Automated data upload Classification result
SmartCat
AI classification
Expert reviews
Weekly updates Expert evaluation
User communication
AI training based on
expert feedback
Case Study No 1: «enough time, no focus»
Major hurdles Overcome by
Implement a flexible and easy-to-use process Developping RAPID in collaboration with reknown experts in the field
Ambiguities or uncertainties when defining the
classification and the trainingset
Providing reliable definition and selection
Assess the classification quality Involving motivated experts
Shift noted from the initial request Redefining the classification in agreement with the experts involved
Synchronise data between RAPID and PS Setting an automated workflow compatible with RAPID and PS
Reliability control Real time monitoring every step of the automated process
Case Study No 1: «enough time, no focus»
Set-up
oChose a sufficiently large monitoring strategy for the alert
(Criteria: find all the existing documents under observation or with oppositions)
oTrain a classifier with all observation and opposition cases and the same quantity of
clearly non-relevant documents
oTake two month of monitoring data → 4’600 newly published documents
oConfigure SmartCat: 5 certainly relevant documents, 6 probably relevant documents and
62 potentially relevant documents
oCheck these 11 documents with Central IP → Yes, they are relevant.
Case Study No 2: «no time, no monitoring»
Set-up
0 500 1000 1500 2000 2500 3000
Non relevant – very sure
Non relevant – sure
Non relevant – not sure
Relevant – not sure
Relevant – sure
Relevant – very sure 5
6
62
601
909
2823
Effect of additional training cycles
Case Study No 2: «no time, no monitoring»
Climbing on the Matterhorn
1. Establish a good training set
2. Configure the classifier system carefully
3. Don’t despair when your first attempt(s)
fail(s)
4. Take a good guide
5. Study the AI-System carefully, identify
the gradients of convergence
6. Repeat steps 1-5 in cycles until you…
7. Reach the summit
8. Enjoy the view !
9. Be aware that every mountain is
different
From the
data lake
To the key
document
The Project Team
Jean-Baptiste Porier
Senior Data
Analyst
David Borel
Head of
Foresight Team
Harald Jenny
CEO
The time for AI implementation is now.
JACQUET DROZ 1
2002 NEUCHÂTEL
WWW.CENTREDOC.SWISS
INFO@CENTREDOC.CH
+41 32 720 51 31

Weitere ähnliche Inhalte

Ähnlich wie AI-SDV 2022: Possibilities and limitations of AI-boosted multi-categorization for patents, scientific literature, and web Harald Jenny (CENTREDOC, CH)

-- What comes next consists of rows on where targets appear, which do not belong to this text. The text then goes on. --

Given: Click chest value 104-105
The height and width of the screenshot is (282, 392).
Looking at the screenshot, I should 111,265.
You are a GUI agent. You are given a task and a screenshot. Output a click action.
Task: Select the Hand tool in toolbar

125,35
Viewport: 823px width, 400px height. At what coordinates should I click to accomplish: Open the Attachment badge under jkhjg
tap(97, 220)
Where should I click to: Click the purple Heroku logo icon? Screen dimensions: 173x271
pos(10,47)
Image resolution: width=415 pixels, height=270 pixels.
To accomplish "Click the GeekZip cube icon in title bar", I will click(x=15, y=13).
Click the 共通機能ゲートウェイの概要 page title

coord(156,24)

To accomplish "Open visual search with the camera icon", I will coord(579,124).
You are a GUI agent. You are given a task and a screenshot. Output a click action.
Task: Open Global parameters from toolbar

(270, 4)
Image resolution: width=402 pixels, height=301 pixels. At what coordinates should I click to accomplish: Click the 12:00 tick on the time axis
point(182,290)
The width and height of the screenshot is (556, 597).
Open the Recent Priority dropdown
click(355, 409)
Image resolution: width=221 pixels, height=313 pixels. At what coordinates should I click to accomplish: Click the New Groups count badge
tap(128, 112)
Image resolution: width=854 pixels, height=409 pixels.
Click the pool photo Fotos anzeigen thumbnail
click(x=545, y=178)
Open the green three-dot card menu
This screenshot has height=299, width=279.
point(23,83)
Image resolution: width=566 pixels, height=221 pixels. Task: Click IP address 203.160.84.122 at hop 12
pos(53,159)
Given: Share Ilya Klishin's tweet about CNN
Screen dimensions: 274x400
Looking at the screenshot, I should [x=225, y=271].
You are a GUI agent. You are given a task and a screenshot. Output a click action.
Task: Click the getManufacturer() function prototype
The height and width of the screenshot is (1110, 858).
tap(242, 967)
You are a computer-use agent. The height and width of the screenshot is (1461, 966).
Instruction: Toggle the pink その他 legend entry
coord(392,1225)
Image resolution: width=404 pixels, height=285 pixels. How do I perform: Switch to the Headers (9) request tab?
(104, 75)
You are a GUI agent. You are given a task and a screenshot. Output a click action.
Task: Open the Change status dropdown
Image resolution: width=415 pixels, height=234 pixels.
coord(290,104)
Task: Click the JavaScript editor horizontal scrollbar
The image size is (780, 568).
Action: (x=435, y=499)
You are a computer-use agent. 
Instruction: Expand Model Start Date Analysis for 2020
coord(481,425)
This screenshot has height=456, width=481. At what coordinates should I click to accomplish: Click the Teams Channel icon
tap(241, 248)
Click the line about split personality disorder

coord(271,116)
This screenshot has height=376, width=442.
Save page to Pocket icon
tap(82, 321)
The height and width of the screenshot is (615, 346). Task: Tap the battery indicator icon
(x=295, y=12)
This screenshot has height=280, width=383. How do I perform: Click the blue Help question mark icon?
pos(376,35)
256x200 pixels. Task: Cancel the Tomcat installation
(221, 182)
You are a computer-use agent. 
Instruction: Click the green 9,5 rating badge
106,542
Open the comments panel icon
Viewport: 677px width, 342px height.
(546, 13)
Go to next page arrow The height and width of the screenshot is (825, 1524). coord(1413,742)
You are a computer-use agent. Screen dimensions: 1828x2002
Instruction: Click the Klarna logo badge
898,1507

Data Science Training and Placement
Data Science Training and PlacementData Science Training and Placement
Data Science Training and PlacementAkhilGGM
 
Best Selenium certification course
Best Selenium certification courseBest Selenium certification course
Best Selenium certification courseKumarNaik21
 
Jonathon Wright - Intelligent Performance Cognitive Learning (AIOps)
Jonathon Wright - Intelligent Performance Cognitive Learning (AIOps)Jonathon Wright - Intelligent Performance Cognitive Learning (AIOps)
Jonathon Wright - Intelligent Performance Cognitive Learning (AIOps)Neotys_Partner
 
Data Connectors San Antonio Cybersecurity Conference 2018
Data Connectors San Antonio Cybersecurity Conference 2018Data Connectors San Antonio Cybersecurity Conference 2018
Data Connectors San Antonio Cybersecurity Conference 2018Interset
 
Data science training in hyd ppt converted (1)
Data science training in hyd ppt converted (1)Data science training in hyd ppt converted (1)
Data science training in hyd ppt converted (1)SayyedYusufali
 
Data science training in hyd pdf converted (1)
Data science training in hyd pdf converted (1)Data science training in hyd pdf converted (1)
Data science training in hyd pdf converted (1)SayyedYusufali
 
Data science training in hydpdf converted (1)
Data science training in hydpdf  converted (1)Data science training in hydpdf  converted (1)
Data science training in hydpdf converted (1)SayyedYusufali
 
Which institute is best for data science?
Which institute is best for data science?Which institute is best for data science?
Which institute is best for data science?DIGITALSAI1
 
Best Selenium certification course
Best Selenium certification courseBest Selenium certification course
Best Selenium certification courseKumarNaik21
 
Data science training in hyd ppt (1)
Data science training in hyd ppt (1)Data science training in hyd ppt (1)
Data science training in hyd ppt (1)SayyedYusufali
 
Data science training institute in hyderabad
Data science training institute in hyderabadData science training institute in hyderabad
Data science training institute in hyderabadVamsiNihal
 
Data science training in Hyderabad
Data science  training in HyderabadData science  training in Hyderabad
Data science training in Hyderabadsaitejavella
 
Data science training Hyderabad
Data science training HyderabadData science training Hyderabad
Data science training HyderabadNithinsunil1
 
Data science online training in hyderabad
Data science online training in hyderabadData science online training in hyderabad
Data science online training in hyderabadVamsiNihal
 
Data science training in hyd ppt (1)
Data science training in hyd ppt (1)Data science training in hyd ppt (1)
Data science training in hyd ppt (1)SayyedYusufali
 
data science training and placement
data science training and placementdata science training and placement
data science training and placementSaiprasadVella
 
online data science training
online data science trainingonline data science training
online data science trainingDIGITALSAI1
 
Data science online training in hyderabad
Data science online training in hyderabadData science online training in hyderabad
Data science online training in hyderabadVamsiNihal
 
data science online training in hyderabad
data science online training in hyderabaddata science online training in hyderabad
data science online training in hyderabadVamsiNihal
 

Ähnlich wie AI-SDV 2022: Possibilities and limitations of AI-boosted multi-categorization for patents, scientific literature, and web Harald Jenny (CENTREDOC, CH) (20)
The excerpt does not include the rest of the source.